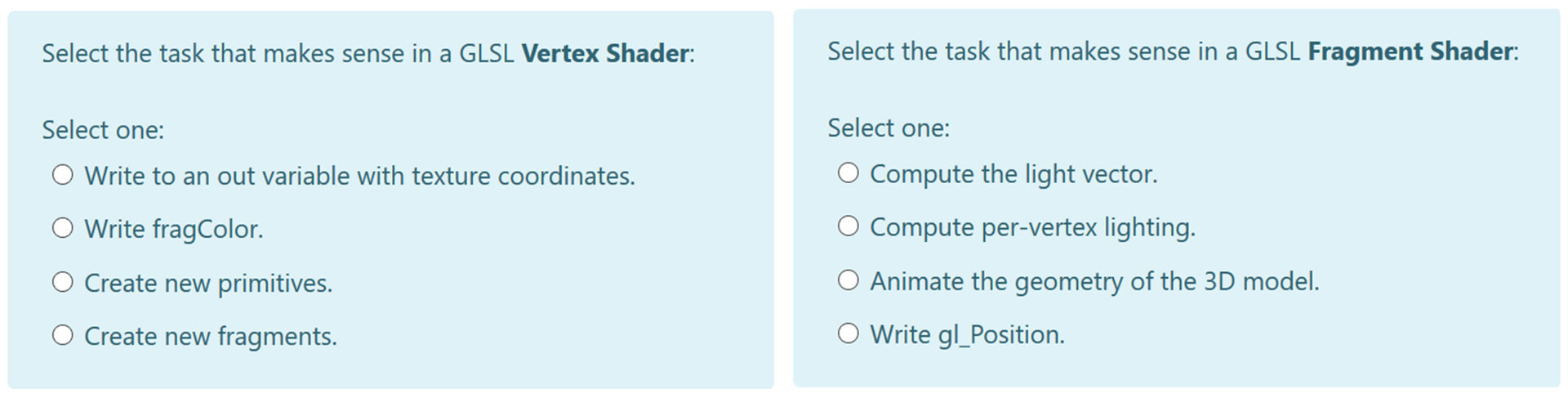Pick the 'Animate the geometry' radio button
The height and width of the screenshot is (394, 1568).
pyautogui.click(x=849, y=280)
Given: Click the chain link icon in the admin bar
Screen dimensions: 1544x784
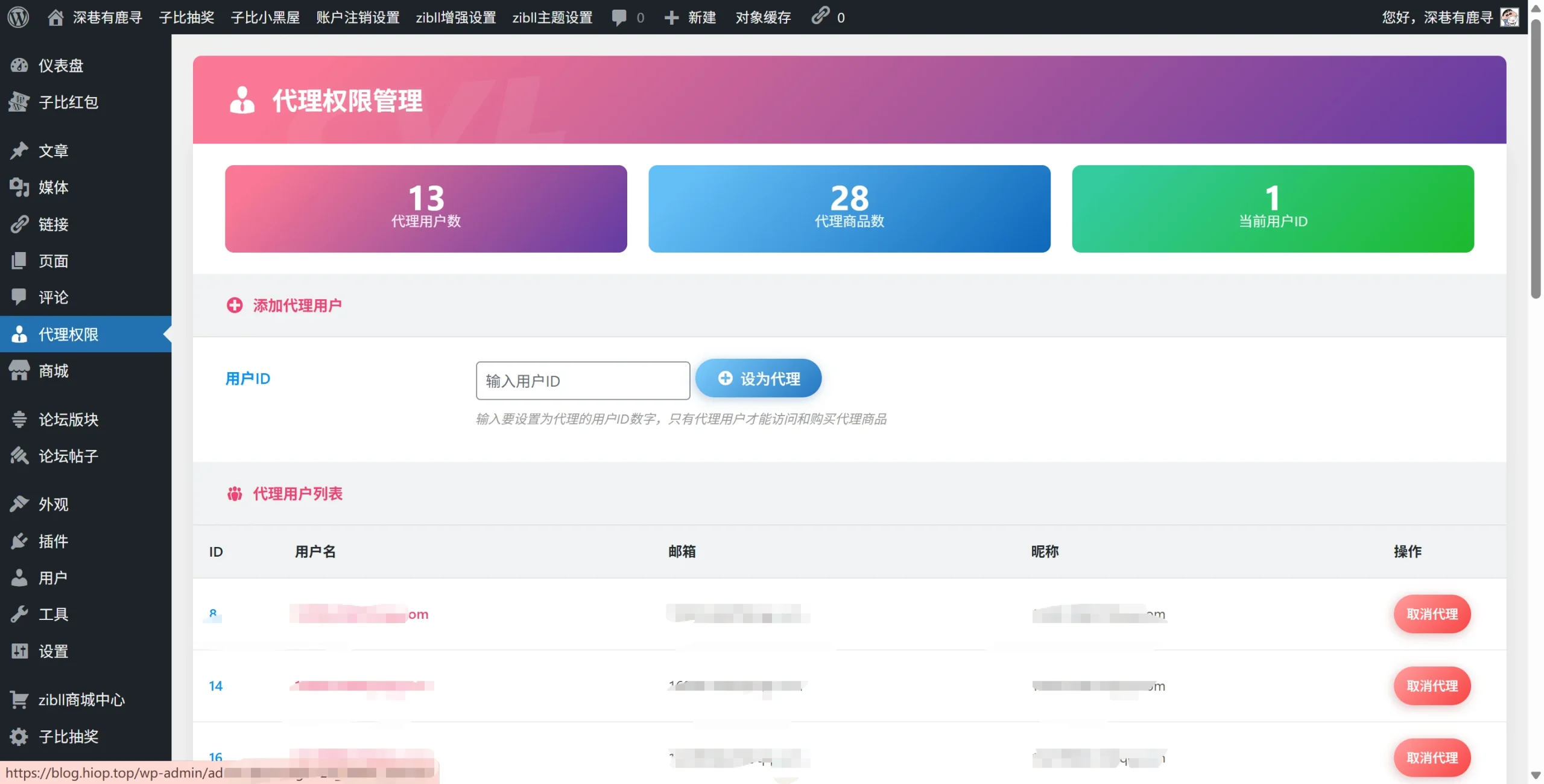Looking at the screenshot, I should 820,16.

# WRITTEN INSTRUCTION
Render every line of the items above as a numbered list, omitting any blank lines. Exclude the pictures from the list.

# SOLUTION TO THE EXERCISE
1. Pick the 'Animate the geometry' radio button
2. The height and width of the screenshot is (394, 1568).
3. pyautogui.click(x=849, y=280)
4. Given: Click the chain link icon in the admin bar
5. Screen dimensions: 1544x784
6. Looking at the screenshot, I should 820,16.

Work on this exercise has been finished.